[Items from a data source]
---*---

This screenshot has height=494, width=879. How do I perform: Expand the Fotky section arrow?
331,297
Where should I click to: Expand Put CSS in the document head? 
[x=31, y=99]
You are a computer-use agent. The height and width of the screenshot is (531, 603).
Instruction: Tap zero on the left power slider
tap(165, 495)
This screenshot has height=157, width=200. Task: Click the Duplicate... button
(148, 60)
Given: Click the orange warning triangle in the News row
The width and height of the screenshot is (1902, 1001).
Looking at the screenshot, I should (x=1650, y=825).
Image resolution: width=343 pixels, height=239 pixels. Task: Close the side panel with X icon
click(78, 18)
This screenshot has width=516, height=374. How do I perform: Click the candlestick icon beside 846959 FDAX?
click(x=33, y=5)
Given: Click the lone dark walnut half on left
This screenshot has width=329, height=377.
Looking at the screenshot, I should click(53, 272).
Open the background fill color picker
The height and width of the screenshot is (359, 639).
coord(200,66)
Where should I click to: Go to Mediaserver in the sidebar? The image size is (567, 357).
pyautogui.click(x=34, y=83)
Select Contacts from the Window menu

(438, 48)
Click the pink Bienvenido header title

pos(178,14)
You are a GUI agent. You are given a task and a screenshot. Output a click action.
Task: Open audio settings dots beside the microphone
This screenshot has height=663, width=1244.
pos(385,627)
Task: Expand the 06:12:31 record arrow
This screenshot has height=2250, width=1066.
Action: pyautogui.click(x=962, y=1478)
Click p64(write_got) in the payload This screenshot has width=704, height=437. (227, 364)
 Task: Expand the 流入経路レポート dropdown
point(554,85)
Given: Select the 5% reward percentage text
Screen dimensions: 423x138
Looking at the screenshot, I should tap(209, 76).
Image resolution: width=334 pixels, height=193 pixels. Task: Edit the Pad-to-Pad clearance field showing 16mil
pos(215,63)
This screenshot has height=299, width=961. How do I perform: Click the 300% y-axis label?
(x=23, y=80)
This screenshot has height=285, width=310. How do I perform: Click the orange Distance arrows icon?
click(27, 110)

---*---

EXERCISE GOAL.
The records above must be repeated exactly, in their entirety.

TASK ANSWER.
This screenshot has height=494, width=879. How do I perform: Expand the Fotky section arrow?
331,297
Where should I click to: Expand Put CSS in the document head? 
[x=31, y=99]
You are a computer-use agent. The height and width of the screenshot is (531, 603).
Instruction: Tap zero on the left power slider
tap(165, 495)
This screenshot has height=157, width=200. Task: Click the Duplicate... button
(148, 60)
Given: Click the orange warning triangle in the News row
The width and height of the screenshot is (1902, 1001).
Looking at the screenshot, I should (x=1650, y=825).
Image resolution: width=343 pixels, height=239 pixels. Task: Close the side panel with X icon
click(78, 18)
This screenshot has width=516, height=374. How do I perform: Click the candlestick icon beside 846959 FDAX?
click(x=33, y=5)
Given: Click the lone dark walnut half on left
This screenshot has width=329, height=377.
Looking at the screenshot, I should click(53, 272).
Open the background fill color picker
The height and width of the screenshot is (359, 639).
coord(200,66)
Where should I click to: Go to Mediaserver in the sidebar? The image size is (567, 357).
pyautogui.click(x=34, y=83)
Select Contacts from the Window menu

(438, 48)
Click the pink Bienvenido header title

pos(178,14)
You are a GUI agent. You are given a task and a screenshot. Output a click action.
Task: Open audio settings dots beside the microphone
This screenshot has height=663, width=1244.
pos(385,627)
Task: Expand the 06:12:31 record arrow
This screenshot has height=2250, width=1066.
Action: pyautogui.click(x=962, y=1478)
Click p64(write_got) in the payload This screenshot has width=704, height=437. (227, 364)
 Task: Expand the 流入経路レポート dropdown
point(554,85)
Given: Select the 5% reward percentage text
Screen dimensions: 423x138
Looking at the screenshot, I should tap(209, 76).
Image resolution: width=334 pixels, height=193 pixels. Task: Edit the Pad-to-Pad clearance field showing 16mil
pos(215,63)
This screenshot has height=299, width=961. How do I perform: Click the 300% y-axis label?
(x=23, y=80)
This screenshot has height=285, width=310. How do I perform: Click the orange Distance arrows icon?
click(27, 110)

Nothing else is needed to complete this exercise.